:: Stored records ::

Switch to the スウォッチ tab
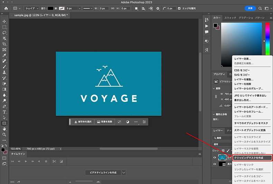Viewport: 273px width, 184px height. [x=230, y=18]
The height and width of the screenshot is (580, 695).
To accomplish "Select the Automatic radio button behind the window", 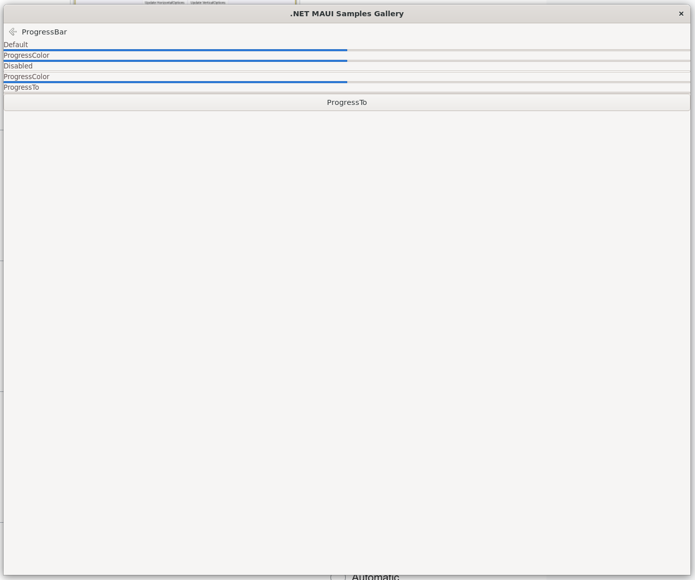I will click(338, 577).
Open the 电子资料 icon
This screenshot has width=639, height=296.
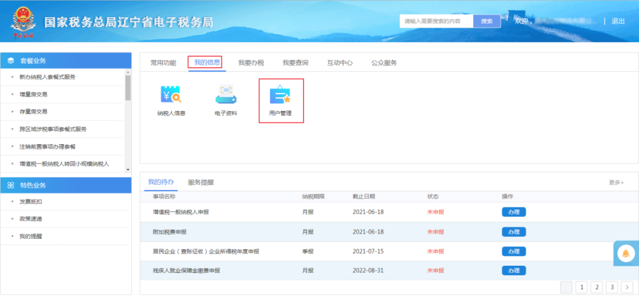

:: Exercise ::
Wherever the string "screenshot" appears in the records, copy the whole line.

:: Expected answer ::
The height and width of the screenshot is (580, 695).
This screenshot has width=639, height=296.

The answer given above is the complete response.